— START MATERIAL TO PROCESS —
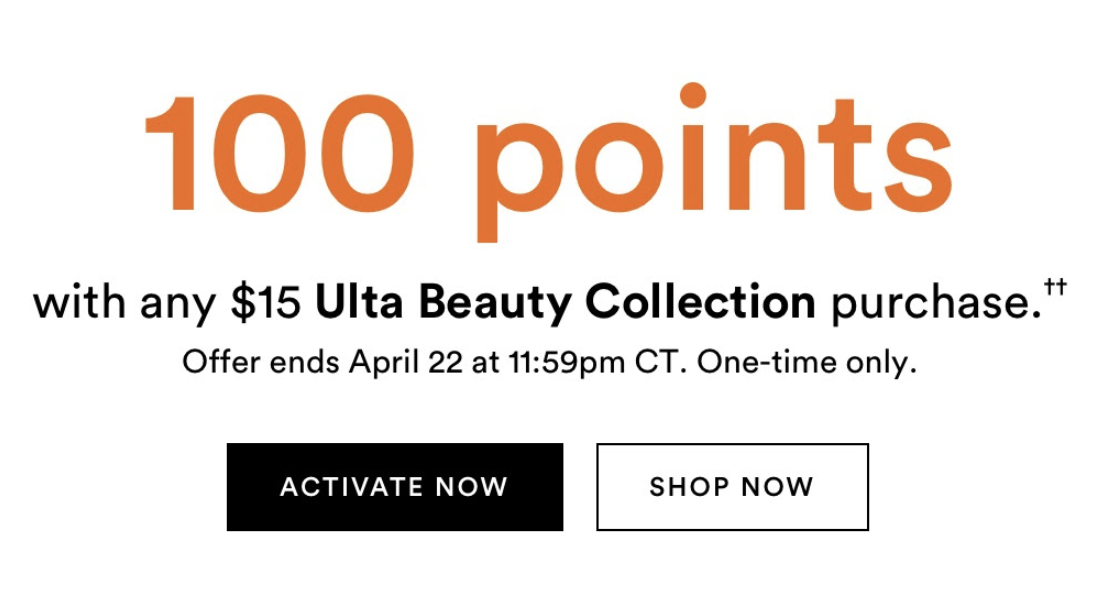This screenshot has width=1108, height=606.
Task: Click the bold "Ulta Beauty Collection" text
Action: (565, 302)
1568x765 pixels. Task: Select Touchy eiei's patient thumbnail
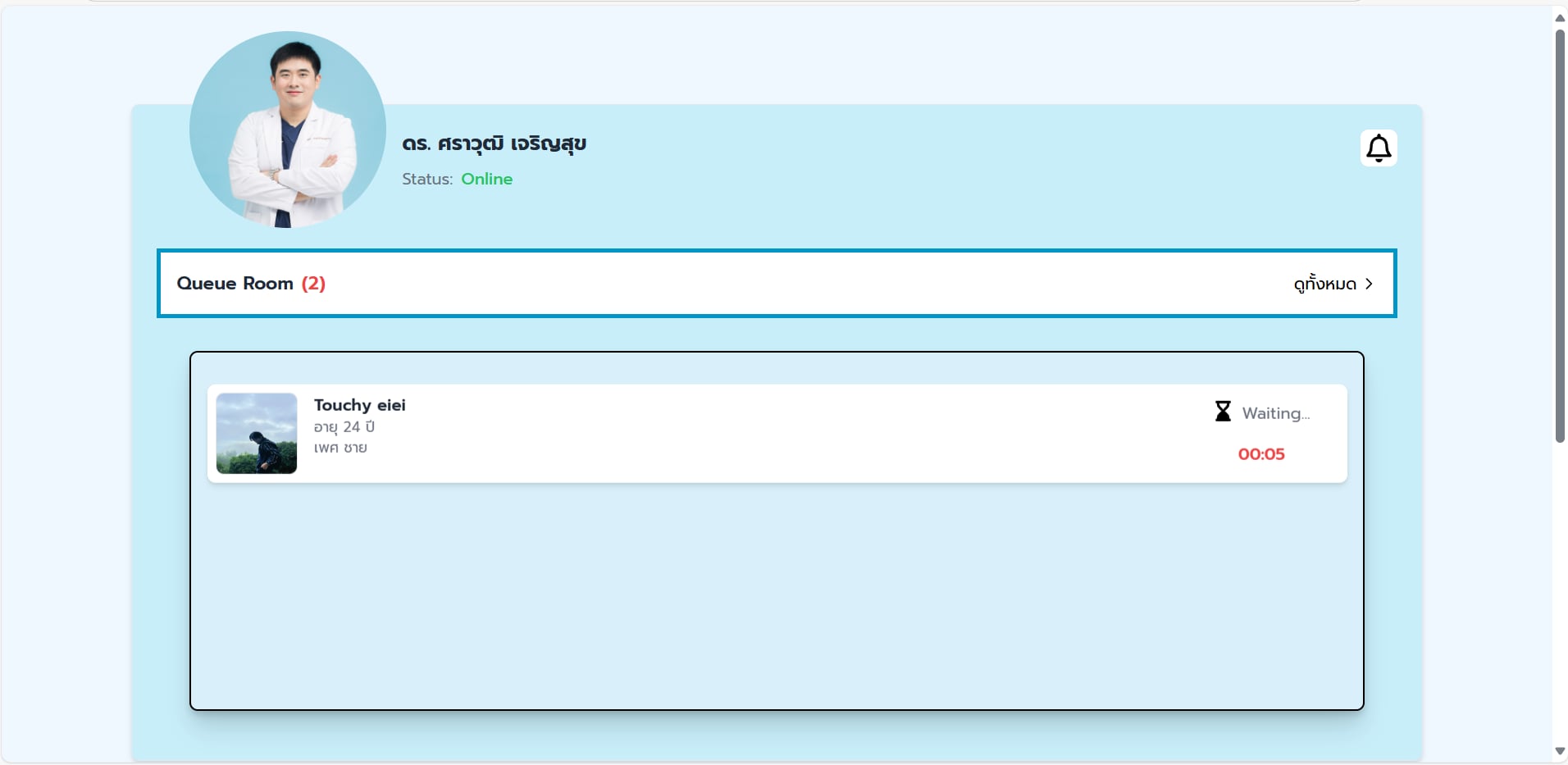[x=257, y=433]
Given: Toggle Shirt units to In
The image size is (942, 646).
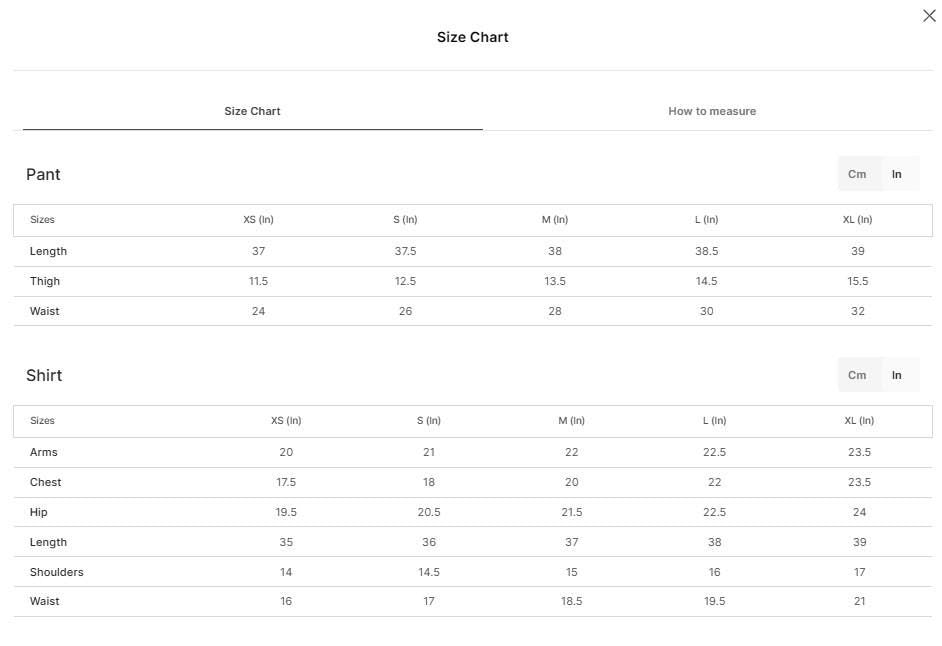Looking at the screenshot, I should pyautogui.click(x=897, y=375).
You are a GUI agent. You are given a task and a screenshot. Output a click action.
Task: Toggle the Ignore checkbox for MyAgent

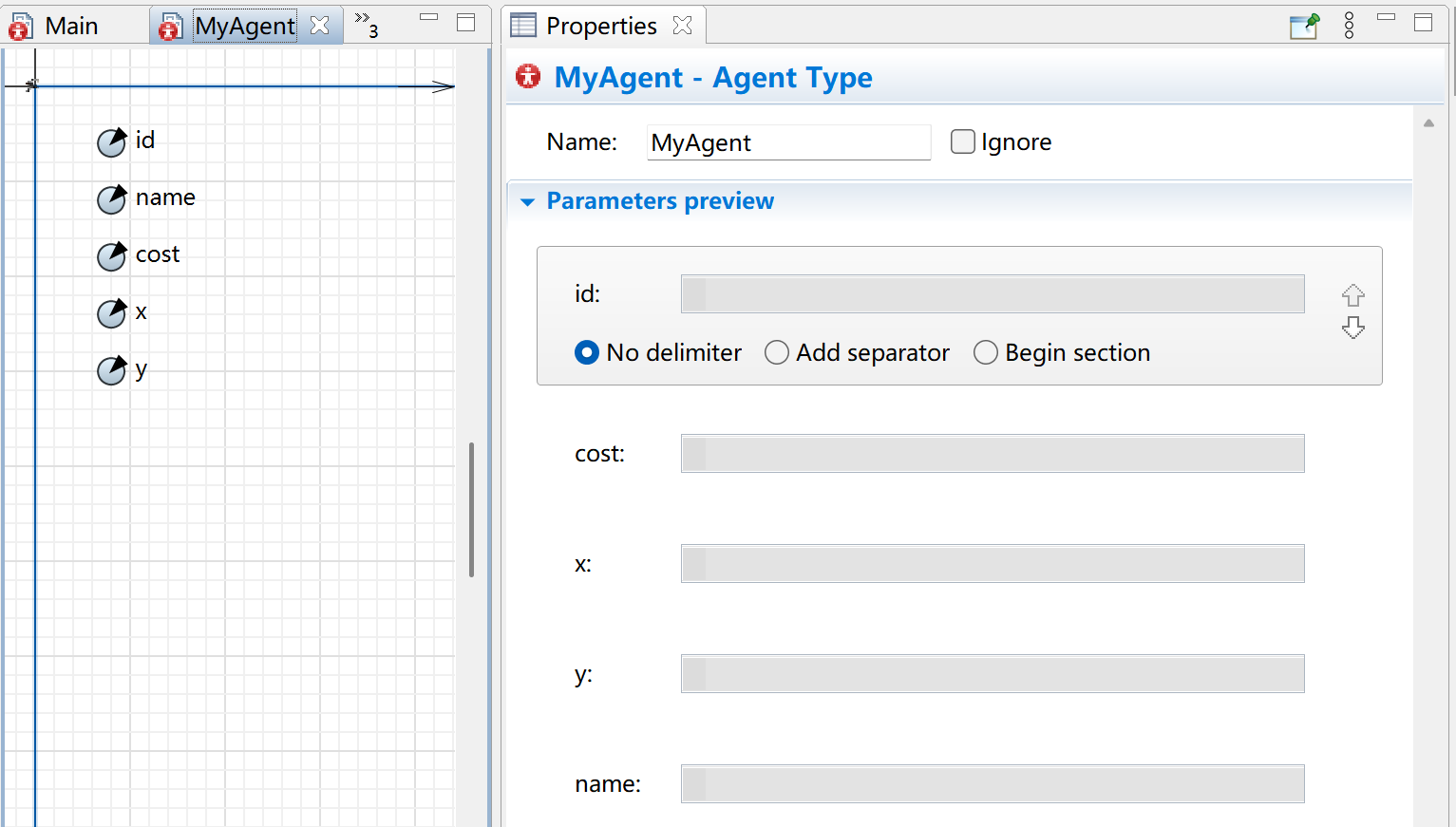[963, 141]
— END MATERIAL TO PROCESS —
STATED TASK —
Can you render every line of the rows above as a JSON list of strings, one string per line, with blank lines and the pictures left out?

OUTPUT BELOW —
[
  "This screenshot has width=1108, height=606.",
  "Task: Click the bold \"Ulta Beauty Collection\" text",
  "Action: (565, 302)",
  "1568x765 pixels. Task: Select Touchy eiei's patient thumbnail",
  "[x=257, y=433]",
  "Given: Toggle Shirt units to In",
  "The image size is (942, 646).",
  "Looking at the screenshot, I should pyautogui.click(x=897, y=375).",
  "You are a GUI agent. You are given a task and a screenshot. Output a click action.",
  "Task: Toggle the Ignore checkbox for MyAgent",
  "[963, 141]"
]